- [Passage shown]:
The World is Flat ~ Thomas L. Friedman

On August 22, 2008, Thomas Friedman, speaking at a United Way conference in Greater New Hampshire made this statement in reference to his definition of the flat world and globalization, “whatever can be done will be done…the only question for you is will it be done by you or to you?’ (http://www.youtube.com/watch?v=oM2BguxRSyY) In reading chapters 15 and 17 of “The World is Flat” I would offer the question what kind(s) of leadership will it take for it to be done for the global common good?

These two chapters offer a fair amount of detail outlining the circumstances around 9/11 and the fears and insecurities that came as a result of the attacks on the US. Friedman points out that when your approach is out of fear, you risk losing your ability to be imaginative about what can be done. You risk forfeiting your ability to collaborate and problem solve for the common good. I believe that operating out of fear, is actually the opposite of falling and staying in love with the work as defined by Kouzes and Posner in the last chapter of the “Leadership Challenge.” Operating out of fear causes you to be suspicious of everything around you; you retreat inside and lose out on creativity and forward thinking. Hope is also lost. Operating out of love (and I acknowledge the discomfort with the term love) allows an openness to innovation and possibilities. Hope is gained. Friedman states that “there are two ways to flatten the world. One is to use your imagination to bring everyone up to the same level, and the other is to use your imagination to bring everyone down to the same level” (p.613). Can you site personal examples of when fear or love has affected your ability to bridge cultural (broadly defined i.e., language, ethnic, or class etc.) divides?

- [Requirement 1]: List each line of the listing that contains the string "click", treating uppercase and lowercase as different.
The post on The World is Flat and the listing are independent of each other.

- [Material provided]:
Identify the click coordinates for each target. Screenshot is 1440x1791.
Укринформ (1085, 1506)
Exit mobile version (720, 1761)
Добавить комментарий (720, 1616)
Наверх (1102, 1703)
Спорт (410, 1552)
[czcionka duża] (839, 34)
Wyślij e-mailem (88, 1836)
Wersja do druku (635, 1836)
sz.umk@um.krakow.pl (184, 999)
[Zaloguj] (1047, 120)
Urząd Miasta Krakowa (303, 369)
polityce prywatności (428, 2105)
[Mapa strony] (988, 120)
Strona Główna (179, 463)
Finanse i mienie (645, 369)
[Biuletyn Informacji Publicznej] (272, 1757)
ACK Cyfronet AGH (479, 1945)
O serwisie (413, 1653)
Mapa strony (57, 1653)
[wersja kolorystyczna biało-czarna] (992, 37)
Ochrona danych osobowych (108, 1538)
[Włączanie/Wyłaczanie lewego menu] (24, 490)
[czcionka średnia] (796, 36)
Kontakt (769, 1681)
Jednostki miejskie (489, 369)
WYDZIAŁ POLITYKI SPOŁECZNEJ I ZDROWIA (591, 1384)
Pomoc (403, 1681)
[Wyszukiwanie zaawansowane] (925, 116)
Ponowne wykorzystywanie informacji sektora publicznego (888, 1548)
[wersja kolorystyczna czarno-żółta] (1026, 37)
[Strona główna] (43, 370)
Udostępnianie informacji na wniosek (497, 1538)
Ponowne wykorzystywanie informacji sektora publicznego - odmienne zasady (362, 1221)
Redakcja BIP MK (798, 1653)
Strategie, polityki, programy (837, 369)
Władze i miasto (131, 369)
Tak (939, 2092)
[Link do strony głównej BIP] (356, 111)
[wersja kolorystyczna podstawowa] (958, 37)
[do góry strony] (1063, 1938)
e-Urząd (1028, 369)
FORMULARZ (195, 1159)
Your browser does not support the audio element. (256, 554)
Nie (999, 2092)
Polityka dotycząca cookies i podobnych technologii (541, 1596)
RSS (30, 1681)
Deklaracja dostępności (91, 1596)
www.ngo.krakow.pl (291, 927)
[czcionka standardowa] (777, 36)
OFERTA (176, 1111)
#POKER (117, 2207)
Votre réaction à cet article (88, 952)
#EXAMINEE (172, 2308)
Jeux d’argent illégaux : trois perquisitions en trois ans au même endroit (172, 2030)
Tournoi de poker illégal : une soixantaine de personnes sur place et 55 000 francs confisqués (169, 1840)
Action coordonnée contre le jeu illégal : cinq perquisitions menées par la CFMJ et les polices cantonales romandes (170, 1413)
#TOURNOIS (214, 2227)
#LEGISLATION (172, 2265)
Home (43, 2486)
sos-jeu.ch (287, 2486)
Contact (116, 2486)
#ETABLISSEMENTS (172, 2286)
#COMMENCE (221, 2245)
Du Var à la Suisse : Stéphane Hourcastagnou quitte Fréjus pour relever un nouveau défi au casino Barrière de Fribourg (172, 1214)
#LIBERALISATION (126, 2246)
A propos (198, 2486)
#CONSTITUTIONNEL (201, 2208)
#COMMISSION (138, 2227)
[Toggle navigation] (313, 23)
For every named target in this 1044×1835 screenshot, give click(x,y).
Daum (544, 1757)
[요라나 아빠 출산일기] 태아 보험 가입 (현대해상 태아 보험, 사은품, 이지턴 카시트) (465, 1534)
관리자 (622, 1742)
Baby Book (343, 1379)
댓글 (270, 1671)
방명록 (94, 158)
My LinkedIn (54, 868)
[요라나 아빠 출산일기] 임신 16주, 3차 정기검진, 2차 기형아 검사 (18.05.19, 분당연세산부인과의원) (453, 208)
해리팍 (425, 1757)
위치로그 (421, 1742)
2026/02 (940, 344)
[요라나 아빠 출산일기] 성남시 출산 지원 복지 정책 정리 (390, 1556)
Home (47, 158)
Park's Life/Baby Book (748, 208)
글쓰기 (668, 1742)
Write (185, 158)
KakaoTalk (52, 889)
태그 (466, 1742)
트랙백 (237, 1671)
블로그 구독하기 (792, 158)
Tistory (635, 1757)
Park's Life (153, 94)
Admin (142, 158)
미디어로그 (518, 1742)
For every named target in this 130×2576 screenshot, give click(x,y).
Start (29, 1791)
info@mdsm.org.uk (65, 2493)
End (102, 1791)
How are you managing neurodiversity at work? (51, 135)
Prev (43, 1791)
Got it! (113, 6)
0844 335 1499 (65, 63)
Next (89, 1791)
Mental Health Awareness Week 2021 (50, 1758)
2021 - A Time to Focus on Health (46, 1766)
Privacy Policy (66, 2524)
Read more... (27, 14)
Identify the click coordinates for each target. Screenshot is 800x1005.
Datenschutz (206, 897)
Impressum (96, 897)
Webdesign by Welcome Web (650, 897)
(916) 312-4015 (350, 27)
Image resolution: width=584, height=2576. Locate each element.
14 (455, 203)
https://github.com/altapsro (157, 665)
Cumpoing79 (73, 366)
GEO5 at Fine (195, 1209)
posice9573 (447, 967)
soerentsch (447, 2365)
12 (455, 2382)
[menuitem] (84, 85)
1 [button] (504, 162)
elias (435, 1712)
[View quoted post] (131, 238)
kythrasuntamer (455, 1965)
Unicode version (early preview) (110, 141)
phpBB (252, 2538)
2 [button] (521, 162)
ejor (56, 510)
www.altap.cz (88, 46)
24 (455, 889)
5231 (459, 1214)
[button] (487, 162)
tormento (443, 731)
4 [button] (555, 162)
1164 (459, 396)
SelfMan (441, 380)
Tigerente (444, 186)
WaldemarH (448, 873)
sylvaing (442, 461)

- [Requirement 2]: Name every person mentioned in the post on The World is Flat.

- [Complete output 1]:
Identify the click coordinates for each target. Screenshot is 1440x1791.
For every named target in this 1044×1835 screenshot, give click(x,y).
For every named target in this 130×2576 screenshot, give click(x,y).
Identify the click coordinates for each target. Screenshot is 800x1005.

- [Complete output 2]: Thomas L. Friedman, Kouzes, Posner